Understanding the barriers to and facilitators of implementing the guidelines is important for developing effective implementation strategies. Despite the evidence-based resuscitation guidelines that have been updated every 5 years, an important gap remains in our understanding of effective strategies for implementing the guidelines.10 Although many previous survey studies have attempted to investigate TTM use and barriers to its implementation, there are few qualitative studies available that further elucidate why clinicians do not adhere to TTM guidelines and what influences their behaviour and practice. Since Brooks and Morrison11 suggested specific barriers and barrier-specific interventions for implementing TTM after OHCA, only one qualitative study using semistructured interviews has been reported.12 Therefore, further research is necessary to better understand the barriers to and facilitators of TTM implementation and the changes in clinicians’ perceptions over the implementation period.
The aim of this study was to identify the barriers to and facilitators of implementing guidelines for TTM after cardiac arrest that are perceived by hospital resuscitation champions and to investigate the changes in the perceived barriers and facilitators over 1-year implementation period.
Study design, setting and participants
We conducted a longitudinal qualitative study using serial semistructured individual interviews and focus groups with hospital resuscitation champions who worked in the emergency department (ED) or intensive care unit (ICU) in various sized hospitals across South Korea. Local resuscitation champions who participated in a TTM training course were recruited for the study. The training course was a full-day, simulation-based training programme for hospital TTM champions. The study period was from December 2010 to February 2012.
Purposive sampling was used to select participants who were the most likely to work in TTM implementation at each hospital. Each participant voluntarily participated in the study after receiving information about the study and confidentiality measures (including anonymity and data security) and providing informed consent.

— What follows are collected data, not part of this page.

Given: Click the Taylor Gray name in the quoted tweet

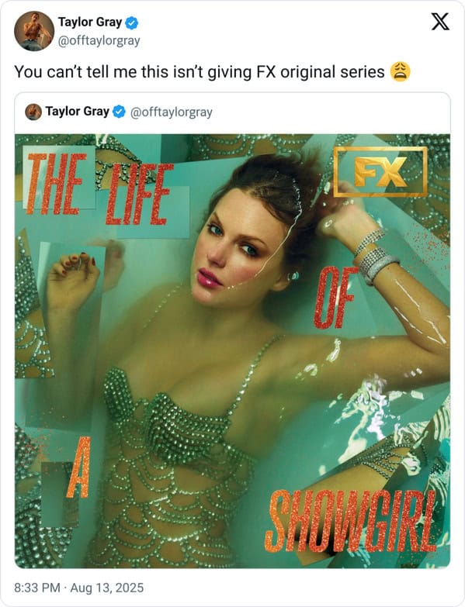Looking at the screenshot, I should coord(77,112).
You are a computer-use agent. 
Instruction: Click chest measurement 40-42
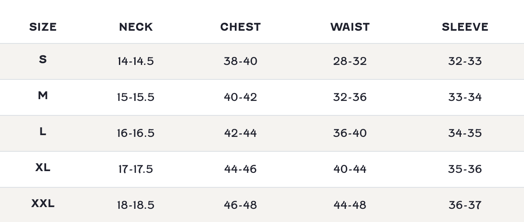click(240, 97)
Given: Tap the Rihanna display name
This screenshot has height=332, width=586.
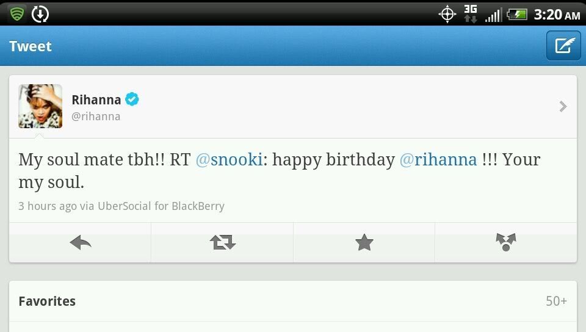Looking at the screenshot, I should coord(96,99).
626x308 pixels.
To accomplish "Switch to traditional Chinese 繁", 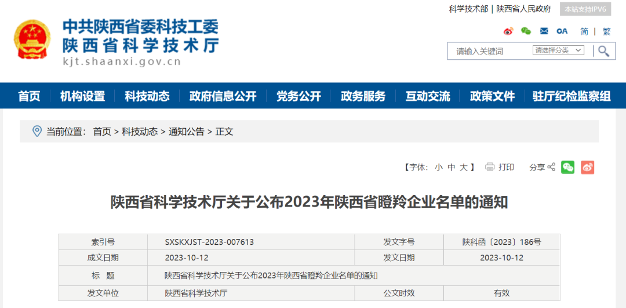I will tap(606, 31).
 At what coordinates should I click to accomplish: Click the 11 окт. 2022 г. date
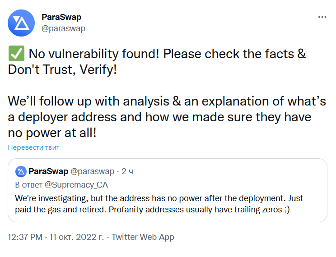coord(76,237)
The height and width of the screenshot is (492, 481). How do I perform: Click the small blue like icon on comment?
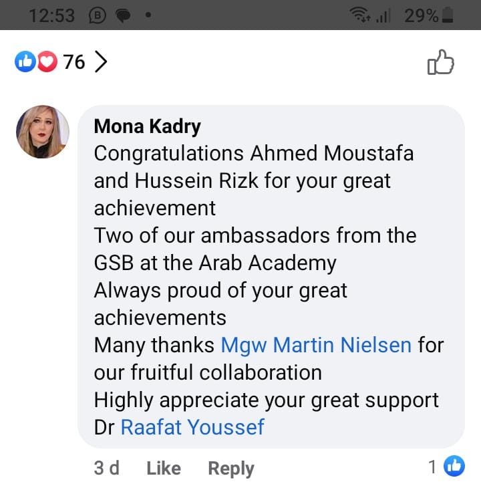(454, 467)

All individual interviews were conducted via telephone by an investigator (Y-MK) who was the director of the TTM training course and had experience in qualitative research with an interview guide (see online data Supplement 1-A). The interview guide was developed with the help of an experienced qualitative researcher (SJJ). The guide was based on a framework for improving physician adherence to clinical practice guidelines proposed by Cabana et al13 and on strategies for TTM implementation proposed by Brooks and Morrison.11 The guide was tested with local champions who did not participate in the study, and the guide was revised before starting the first interview.
The first interview session was conducted over a 2-month period from 6 months after the TTM training course. Each interview was recorded electronically and transcribed by an independent assistant. The participant verified the accuracy of the transcription and clarified any inaudible passages. Any unrecorded interview was summarised with field notes written by the interviewer during the interview and verified by the participant. During the first interview session, the sample size for the study was determined using the concept of thematic saturation, a standard method for sample size determination in a grounded theory-based qualitative study.14 To identify the changes in the perceived barriers and facilitators during the early implementation period, we repeated the interviews with a partially modified interview guide (see online data Supplement 1-B) at 12 months after the TTM training course with the same analysis protocol.

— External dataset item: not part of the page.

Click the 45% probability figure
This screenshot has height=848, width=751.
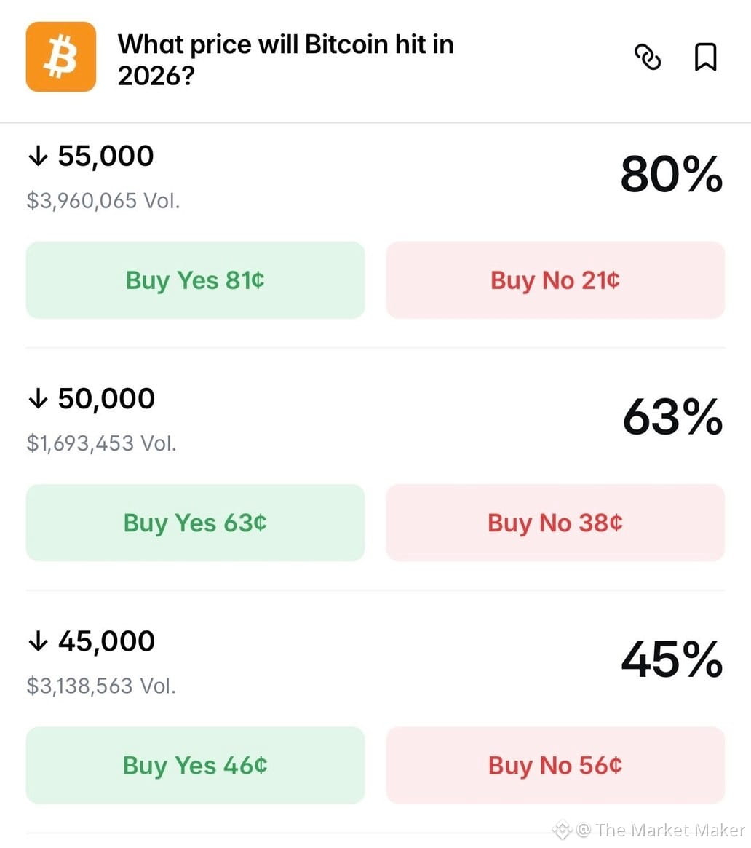(x=672, y=659)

Two focus group discussions were conducted separately with purposively sampled participants divided according to their roles (acting or managerial champions) during the implementation process at 12 months after the TTM training course. Two types of champions were classified according to the definition suggested in a previous report.15 ‘Acting champions’ were front-line clinicians, and ‘managerial champions’ were responsible for managing clinical departments and wards or units. Each focus group session was guided by a moderator (Y-MK) based on a pre-established interview guide (see online data Supplement 2) in a meeting room. An independent note-taker participated in the discussions and observed, took field notes and recorded the interview. The note-taker transcribed the recordings and field notes of the two focus group sessions according to a transcription guide. All participants verified the accuracy of the transcripts and clarified any non-verbal expressions and their responses during the discussion.
Illustrative quotations were chosen from the interviews or focus groups, as is standard practice in qualitative research.16 To ensure confidentiality, all quotes from participants were de-identified. Quotations marked with ‘(A)’ indicate a participant who had the role of acting champion; ‘(M)’, a participant who had the role of managerial champion.
The transcripts were analysed using the qualitative content analysis method of Graneheim and Lundman17 with the six phases of thematic analysis of Braun and Clarke.18 First, the transcripts were read repeatedly to grasp their overall meaning. Then, meaningful words, sentences and phrases were extracted from the interviews or focus groups to produce meaning units. The produced meaning units were subsequently summarised into a conventional form termed the condensed meaning unit. The condensed meaning units were then grouped together on the basis of their similarity and categorised into subthemes. These subthemes were further condensed and consolidated to elicit themes. Furthermore, the list of analytic questions proposed by Stevens19 for analysing interactions within a focus group was used to carefully investigate the interactions among participants during the focus groups. The above methods were used to grasp themes on which the study participants both agreed and disagreed. The results of the analysis were subsequently reflected in the final theme elicitation process.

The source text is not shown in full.